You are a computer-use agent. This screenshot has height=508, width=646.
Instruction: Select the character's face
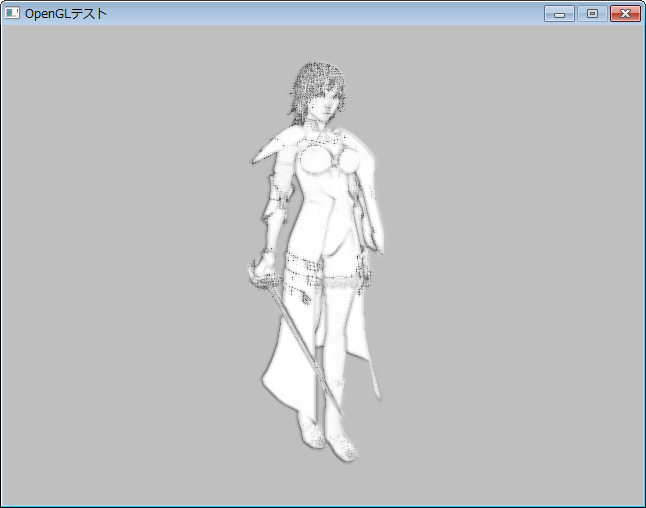point(326,102)
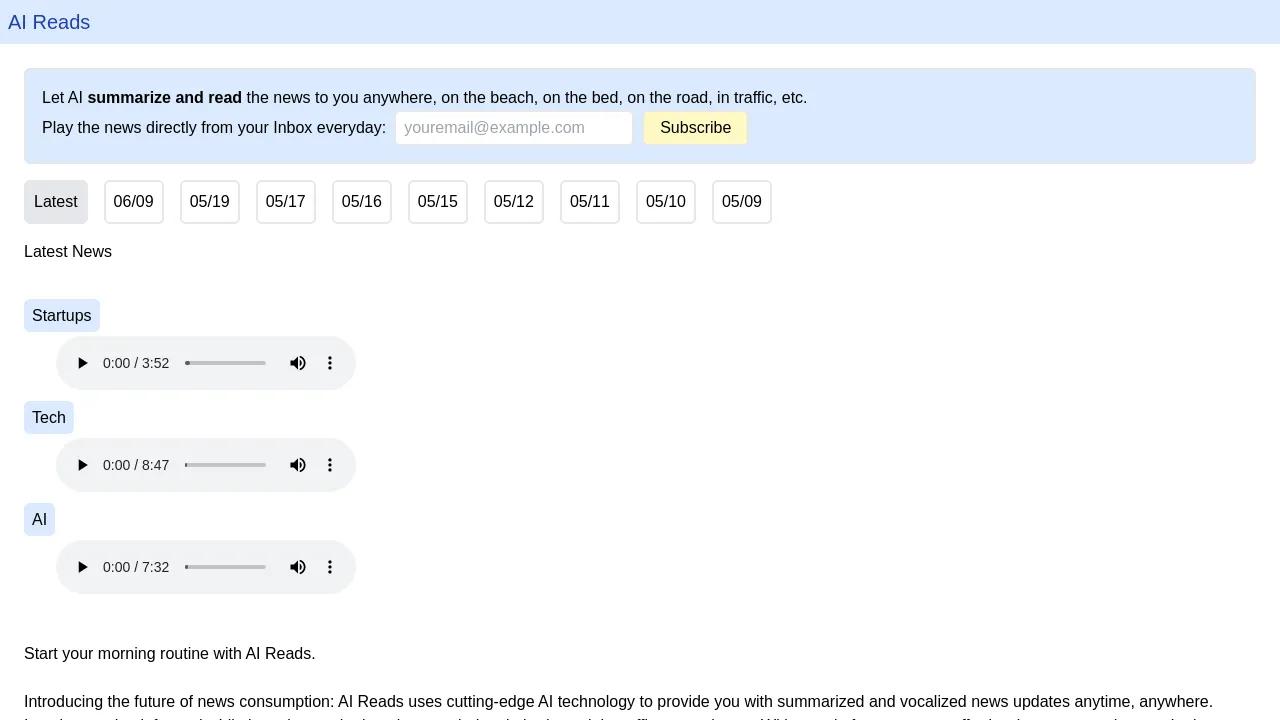Screen dimensions: 1280x720
Task: Seek within the Startups audio progress bar
Action: coord(226,363)
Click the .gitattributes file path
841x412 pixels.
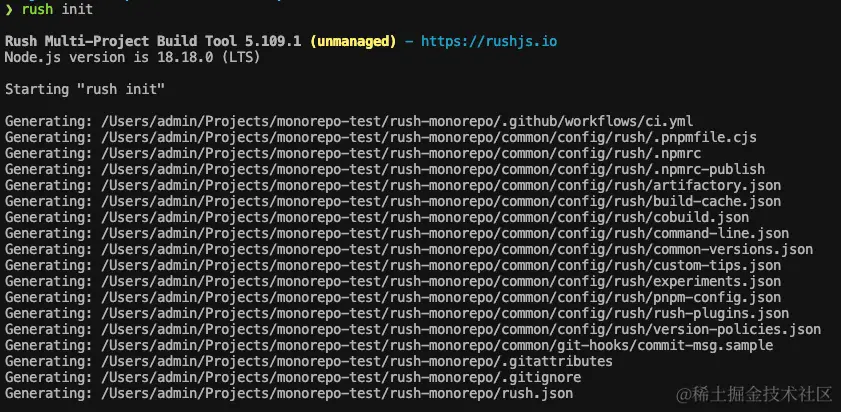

Task details :: Every line of the material above should be repeated exactly, except for the pictures.

Task result ::
You are a computer-use agent. This screenshot has height=508, width=646.
Instruction: Select the character's face
point(326,102)
Screen dimensions: 1280x720
Task: Seek within the Startups audio progress bar
Action: coord(226,363)
Click the .gitattributes file path
841x412 pixels.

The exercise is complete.